- **Task brief**
Using the entries that follow, write out the line containing "The image size", the line containing "Open the Contacts icon in sidebar", and every line between them, exactly and nothing else.

- **Data records**

********************

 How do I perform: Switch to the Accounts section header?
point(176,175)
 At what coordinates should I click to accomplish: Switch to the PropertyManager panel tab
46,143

********************

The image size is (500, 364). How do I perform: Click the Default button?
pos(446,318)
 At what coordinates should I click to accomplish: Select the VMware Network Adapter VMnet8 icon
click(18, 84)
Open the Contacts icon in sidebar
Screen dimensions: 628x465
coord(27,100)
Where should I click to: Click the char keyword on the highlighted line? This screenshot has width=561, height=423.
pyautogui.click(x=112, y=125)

********************

- **Response area**
The image size is (500, 364). How do I perform: Click the Default button?
pos(446,318)
 At what coordinates should I click to accomplish: Select the VMware Network Adapter VMnet8 icon
click(18, 84)
Open the Contacts icon in sidebar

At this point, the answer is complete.